Article ImageChildren in care face a postcode lottery in finding adoptive parents in South West London, according to a Department of Education scorecard report out today.

Both Merton and Kensington & Chelsea came joint third worst in the country with only 5% of children leaving care finding adoptive parents.

Only Solihull in the West Midlands and Croydon in south London came out worse with 3% and 2% respectively.

With a UK average of 625 days between a child entering care and finding adoptive parents, Merton averaged 982 days, and Kensington & Chelsea 855 days.

Only ten authorities failed to place a child within 800 days.
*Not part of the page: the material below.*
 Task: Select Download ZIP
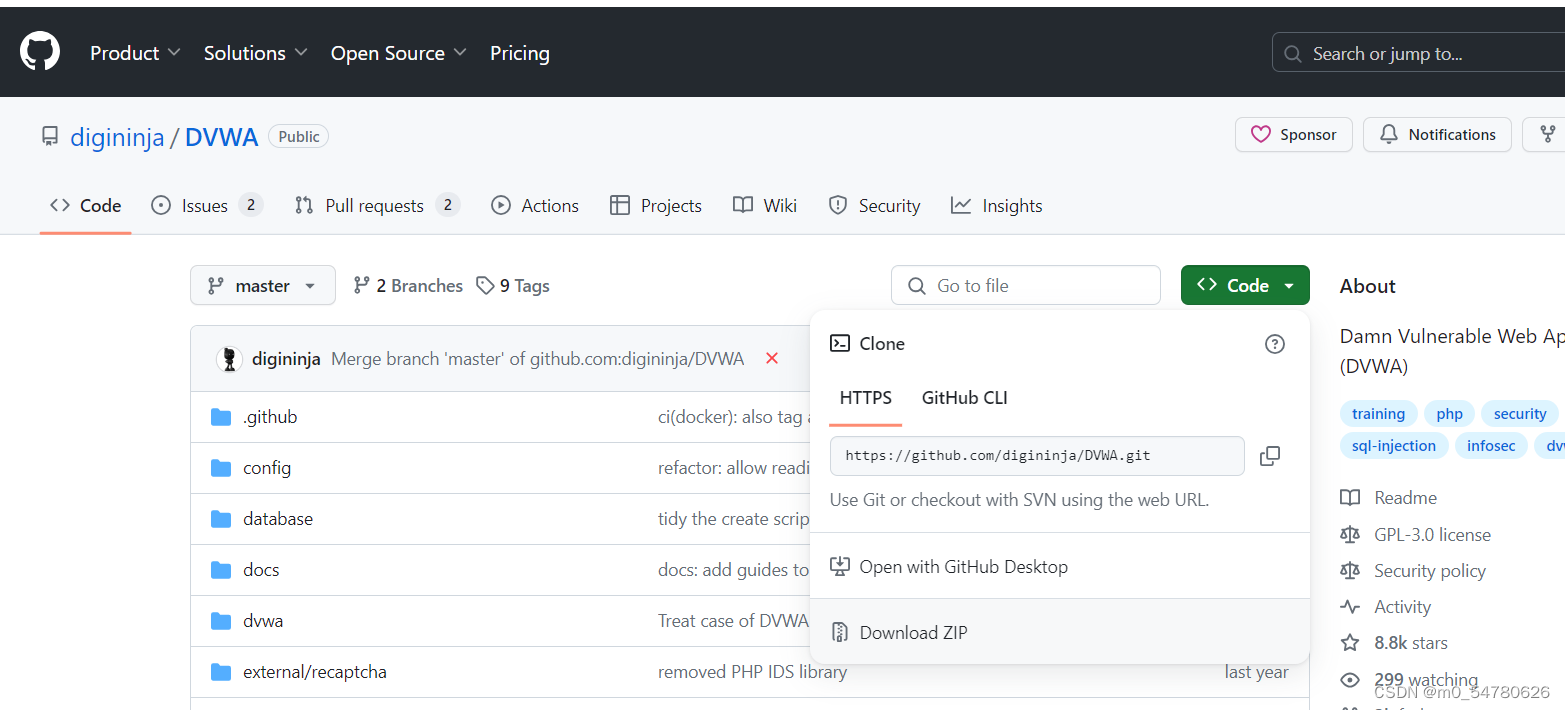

The worst by this measure was Hackney averaging 1,017 days.

By comparison Hammersmith & Fulham averaged 38 days between a local authority receiving court authority to place a child and finding a family – the fourth best nationwide.

With 3,050 children finding homes across the UK last year, only 60 of which were babies, local authorities are accused of dragging their feet while the chances of a stable childhood tick away.

Councils however have hit back, arguing the figures are unrepresentative of the varying caseloads and the careful thought required in the measured placement of children.

A Council spokesman for Kensington & Chelsea said: “The figures released by the DfE are all about speed and even then they do not present a sophisticated picture of the complexities involved in certain adoption cases.

“Our performance can largely be explained by the very low numbers involved. We had five children adopted in total last year.

“In two of these five cases the children had complex needs and so we initially placed them with foster carers and worked with these foster carers who eventually adopted these children.

“We recognise the need to place children in a loving family in a timely manner but must guard against compromising on the quality of placements.”

Hammersmith & Fulham Council cabinet member for children’s services, Cllr Helen Binmore, was pleased with the findings.

She said: “Our early and close work with families, who may be experiencing difficulties, has helped reduce the number of children coming into our care.

“Stable and permanent placements are the key to a happy future and we take rapid action to ensure the welfare of children is put first.

“We have a strong track record of success in this area but we are not resting on our laurels and we are working with the courts and neighbouring boroughs to speed up care proceedings even further.

“We make sure children only stay in our care for the shortest possible time and find appropriate placements that allow them to fulfil their potential and offer the best start in life.”

Children’s charity Barnardo’s Chief Executive, Anne Marie Carrie, said: “Children spend far too long in care waiting to be adopted and we welcome efforts to speed up the process.

“It is incredibly important to move these children to a permanent, stable and secure family as quickly as possible, as the longer a child waits for a family the more they suffer emotionally and the less likely they are to be adopted.”

Ms Carrie says that adoption however is not the only answer.

“We desperately need to encourage more people to come forward to foster children,” she said. “Especially those children who wait longest for a family: siblings, disabled children, older children, and those from black or minority ethnic backgrounds.”